Issue 51— October 2002
In MemoriamColin Bennett-Colin, who drowned in the canal, came to live on a narrowboat five years ago. Colin brought a certain flair and flamboyance to the canal community. Born in Biggin Hill, he had reached the age he wanted: 'three score years and ten'. Many people from the canal community attended his funeral at the 'canal church', St. Barnabas, on September 3.
Gladys Couling-Gladys was born in Sherbourne, Dorset in 1906 but the family moved to Oxford when she was five years old, settling finally in Jericho. She attended St.
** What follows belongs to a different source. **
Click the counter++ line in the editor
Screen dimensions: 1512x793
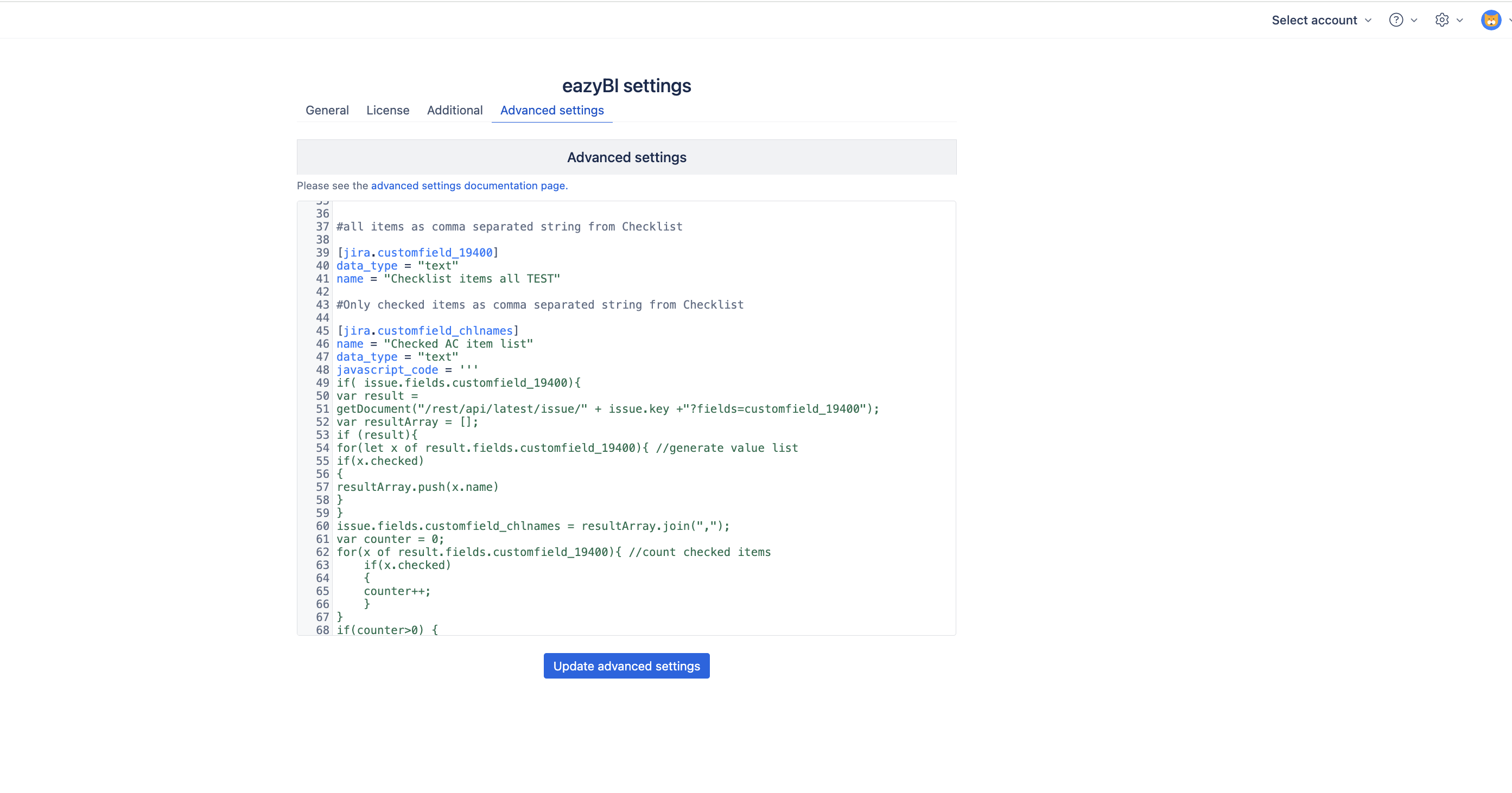397,591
Barnabas School where during singing lessons the teacher would say: "Be quiet Gladys so we can hear the others!" Gladys always had a distinctive voice. She worked first at Cape's drapery store in Walton Street and then the Co-op drapery store in George Street. She met Harold Couling from Summertown and they were married in 1930. They settled in Canal Street where they brought up their two children, Peter and Margaret. Harold died in 1983. Earlier this year, following a stroke and a fall Gladys died in the John Radcliffe Hospital. Gladys often told her family: "I've had a long and happy life and wouldn't change a thing".
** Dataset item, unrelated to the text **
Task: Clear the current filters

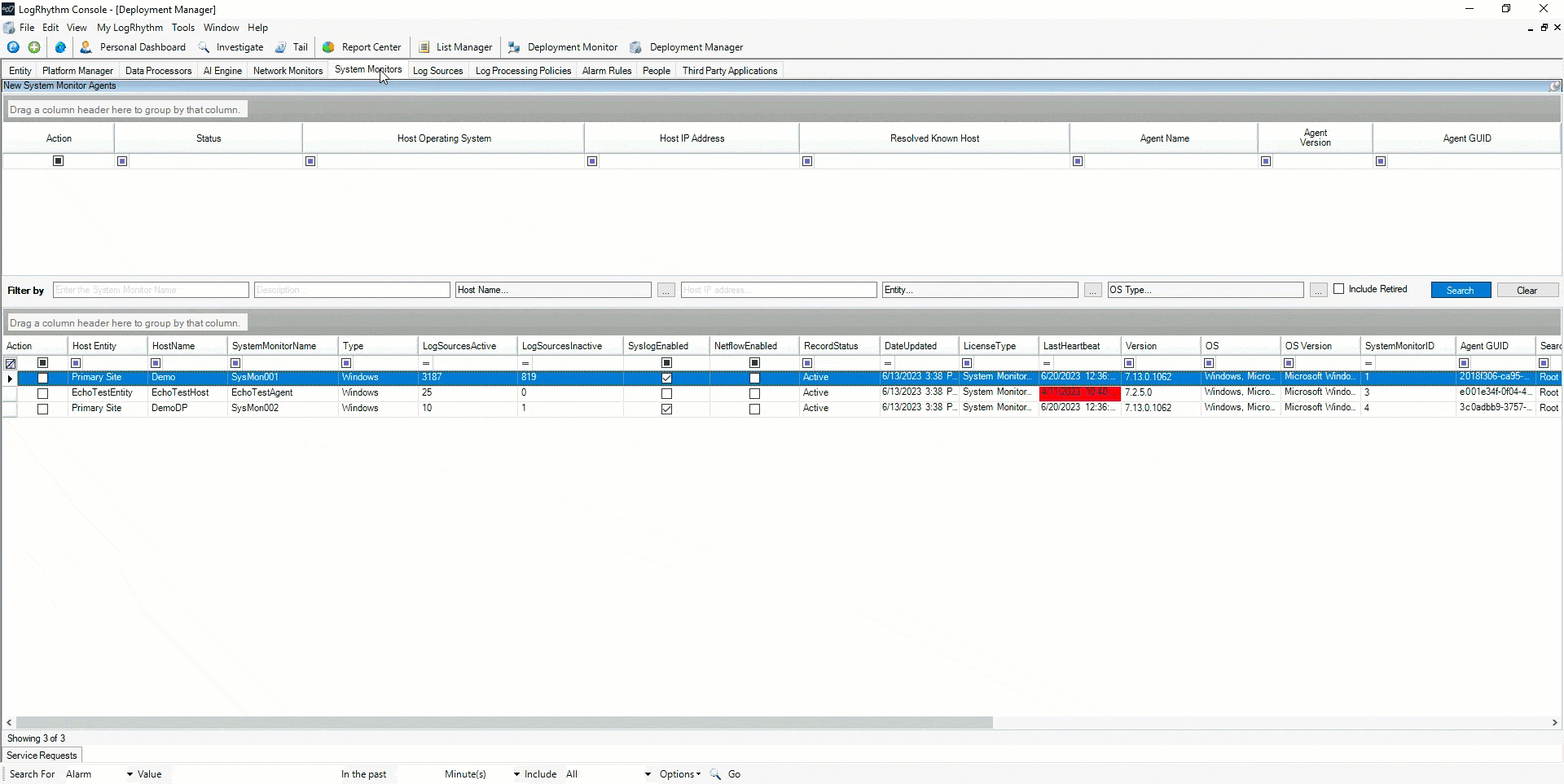Action: tap(1527, 289)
Gordon Mowbray-Gordon who lived in Wellington Street died in August having faced his final illness very bravely. He loved to travel and knowing that he was terminally ill, he chose to visit Iona and other places in Scotland only a few months before his death. Our sympathy to his family.
Gordon Woodward-Gordon was born in Jericho in 1918. He was raised in one of our two-up, two-down houses and was a choirboy at St. Barnabas. Gordon often told the story of how the house was so small that that he and his twin brother Anthony (Jericho's former cobbler) had to go next door to sleep. Gordon worked in the electricity industry all his life but his most significant contribution to the city was his 1960-83 period as a councillor for South Ward which culminated in him becoming Lord Mayor. He also helped build the links with Bonn and Leiden. But he never turned his back on Jericho and supported many Oxford charities. On one occasion he took the role of Father Christmas at St. Barnabas School and, discovering they were 35 presents short, raced around local shops in full costume, gathering up the necessary presents. Gordon died in the John Radcliffe surrounded by his wife Dorothy and his family and friends.